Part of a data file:
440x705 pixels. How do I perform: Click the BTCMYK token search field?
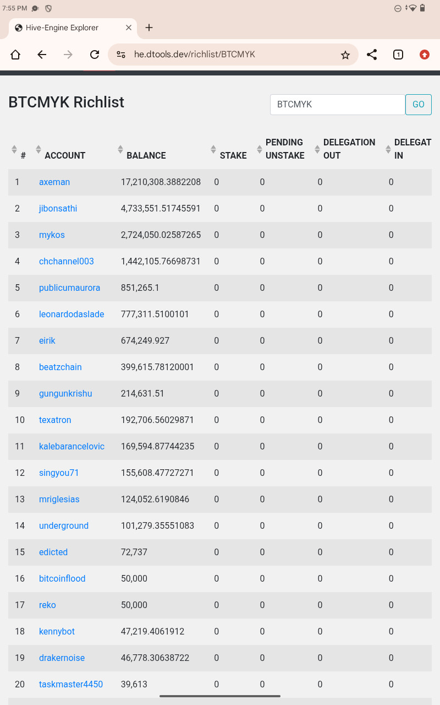[x=337, y=104]
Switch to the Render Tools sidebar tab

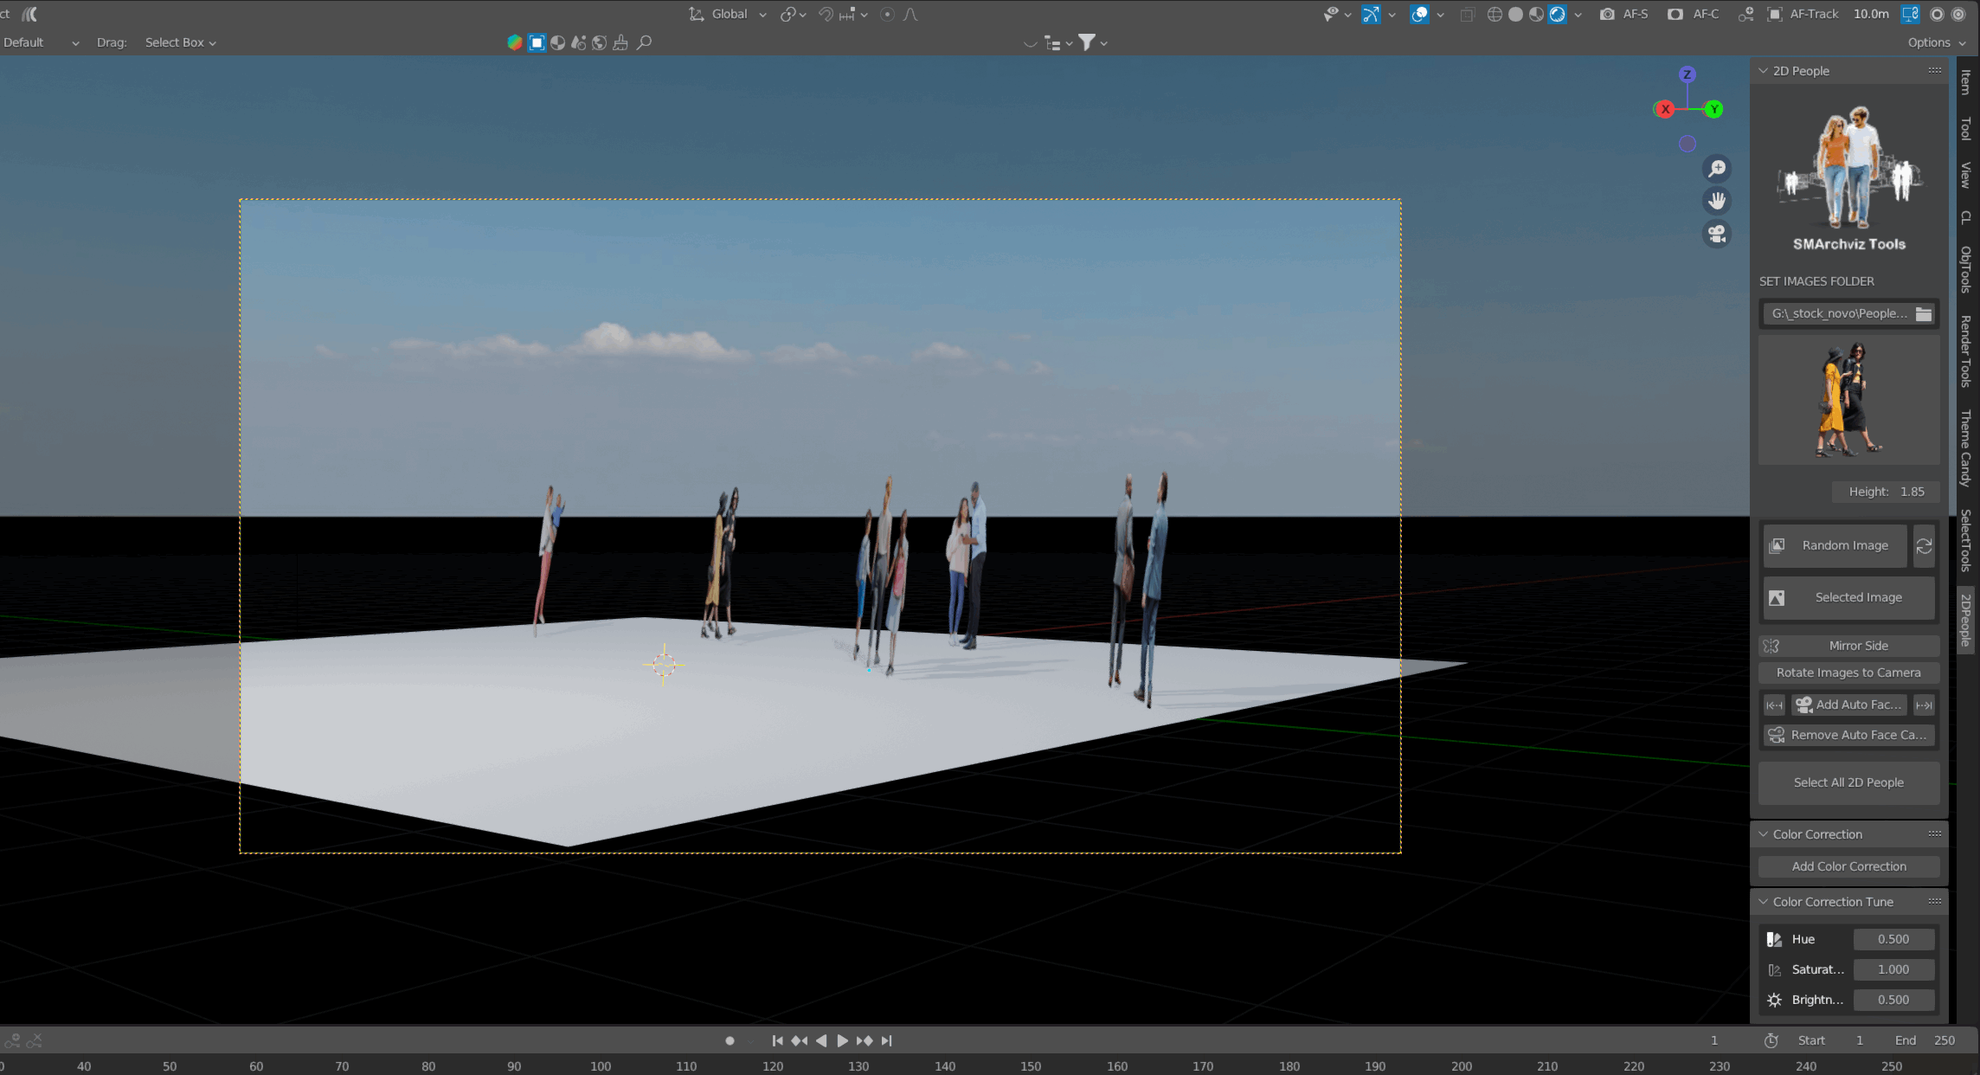[1965, 351]
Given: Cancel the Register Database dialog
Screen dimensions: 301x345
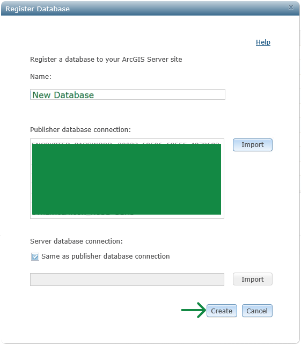Looking at the screenshot, I should point(257,311).
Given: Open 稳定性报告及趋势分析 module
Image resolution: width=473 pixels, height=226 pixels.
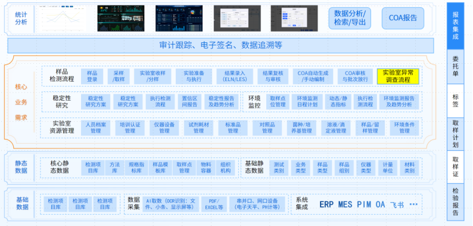Looking at the screenshot, I should click(221, 101).
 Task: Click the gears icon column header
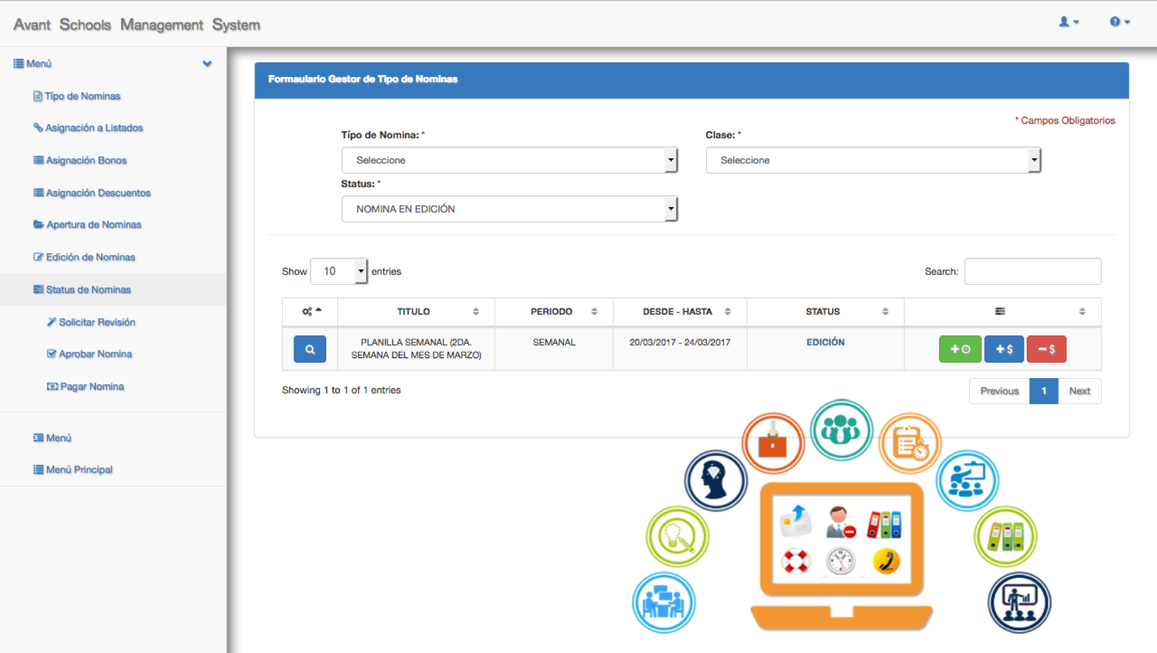(311, 311)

▸ Set task
Return the lines of the records unchanged, beginning at the line that contains "Switch to the Render Tools sidebar tab" and continuing through the last line of the records. Leave the pictures out of your answer.

▸ Exercise result
Switch to the Render Tools sidebar tab

[1965, 351]
Given: Cancel the Register Database dialog
Screen dimensions: 301x345
Looking at the screenshot, I should point(257,311).
Given: Open 稳定性报告及趋势分析 module
Image resolution: width=473 pixels, height=226 pixels.
Looking at the screenshot, I should click(221, 101).
 Task: Click the gears icon column header
(311, 311)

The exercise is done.